Half of the 138 observational and interventional studies evaluated sequence-guided strategies (n = 69, 50.0%). Twenty-six studies (18.8%) and 39 studies (28.3%) evaluated fixed combinations of treatment and single treatment, respectively. The previous line of treatment was defined in 112 studies (81.2%) and not defined or not clear in 26 studies (18.8%). A wash-out period between the treatment lines was described in few articles (n = 3, 2.2%), all of them were interventional studies.

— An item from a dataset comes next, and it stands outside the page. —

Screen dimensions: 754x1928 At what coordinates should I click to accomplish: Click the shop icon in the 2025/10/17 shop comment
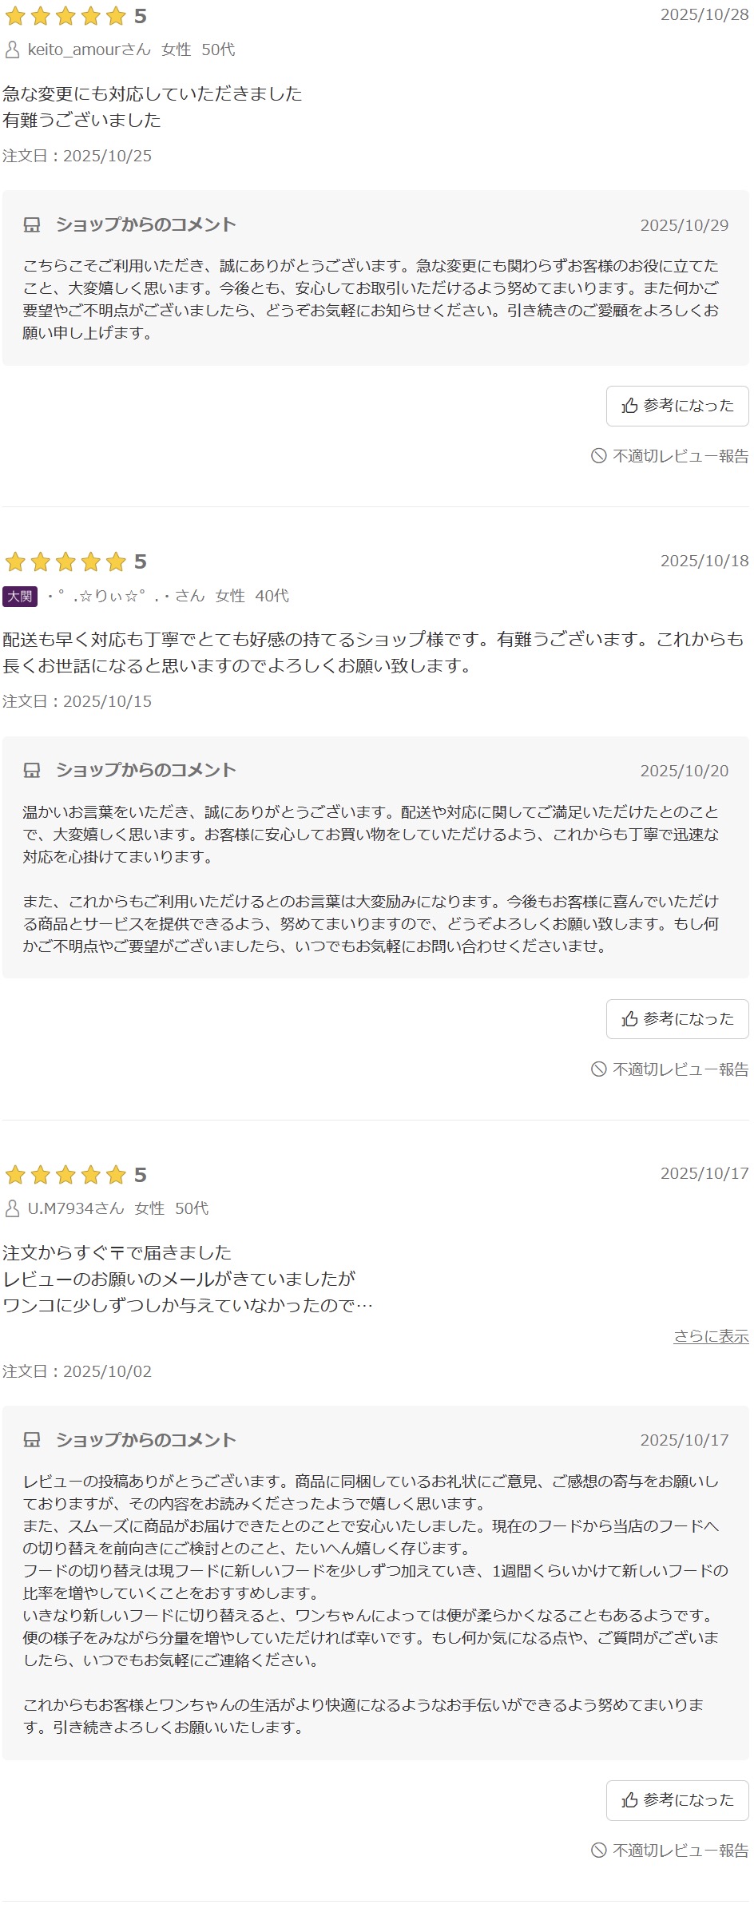[x=32, y=1440]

GMI was most often reported as a secondary or exploratory outcome in 92 documents (66.7%), and as a primary outcome in 46 documents (33.3%). Time 0 for PFS/TTP for both lines was most often the initiation of the treatment line (n = 68, 49.3% for the previous line and n = 75, 54.3% for the second line) (Table 1). Time 0 for the previous and next lines was however not described in 66 documents (47.8%) and 51 documents (37.0%), respectively. End of both lines was most often progression without additional detail on how this progression was evaluated (n = 59, 42.8% for the previous line and n = 62 studies, 44.9% for the second line). Thirty-seven documents (26.8%) did not describe events considered for the end of the previous line, and 32 documents (23.2%) for the next line.

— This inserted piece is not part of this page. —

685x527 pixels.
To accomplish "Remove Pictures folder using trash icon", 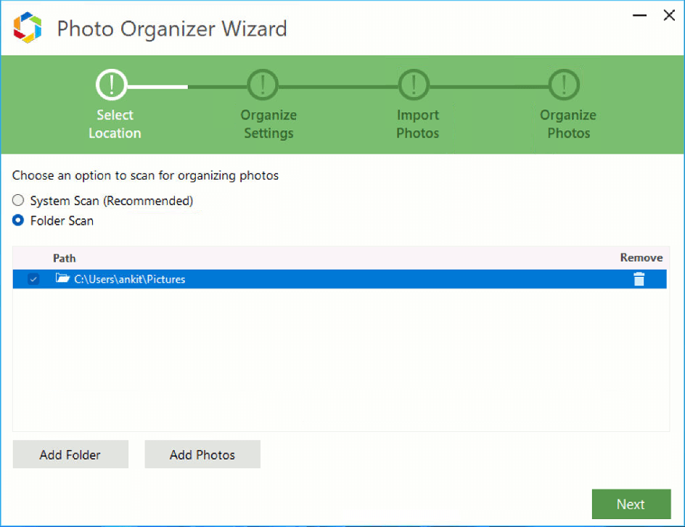I will [639, 279].
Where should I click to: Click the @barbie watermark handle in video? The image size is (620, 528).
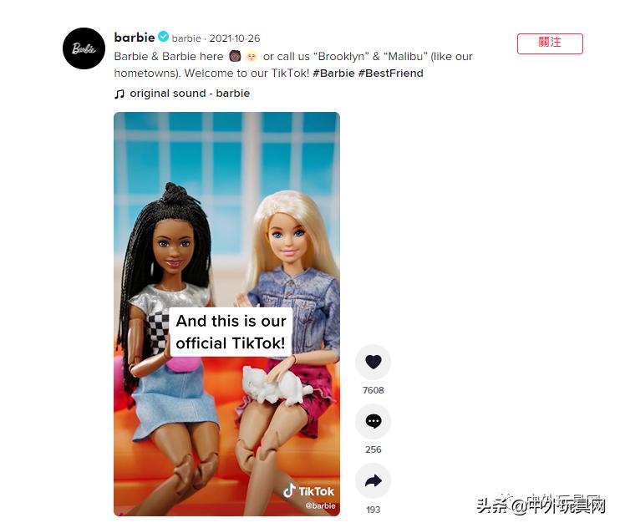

There was a variety of GMI cut-offs used to assess treatment efficacy, ranging from 0.7 to 5, with sometimes several cut-offs investigated in the same document (Table 1). The 1.3-cut-off was used most frequently (n = 86, 62.3%), followed by 1.33, as originally proposed by Von Hoff (n = 32 studies, 23.2%). In 8 studies (5.8%), the cut-off was not clearly defined. In the 46 studies with GMI as the primary outcome, the sample size determination was based on the estimation of a proportion of patients with a GMI superior to a specific cut-off (n = 17, 37.0%). We identified no other approach used for the sample size determination of GMI-based studies. The GMI was usually reported in terms of a proportion of patients presenting a GMI above a specified cut-off (n = 108, 78.3%) (Table 1). The median GMI could also be reported (n = 56 studies, 40.6%), as well as the range (n = 42, 30.4%) or a confidence interval (n = 23, 16.7%). Description of time until both previous and next line progression is reported in 51 studies (37.0%), only for previous line progression in two studies (1.4%), only for next line in 35 studies (25.4%), and neither in 50 studies (36.2%). The GMI was presented graphically in 64 studies (46.4%). The most frequent graphical displays included bar plots/swimmer plots (n = 51, 79.7%) and Kaplan–Meier plots (n = 9, 14.1%).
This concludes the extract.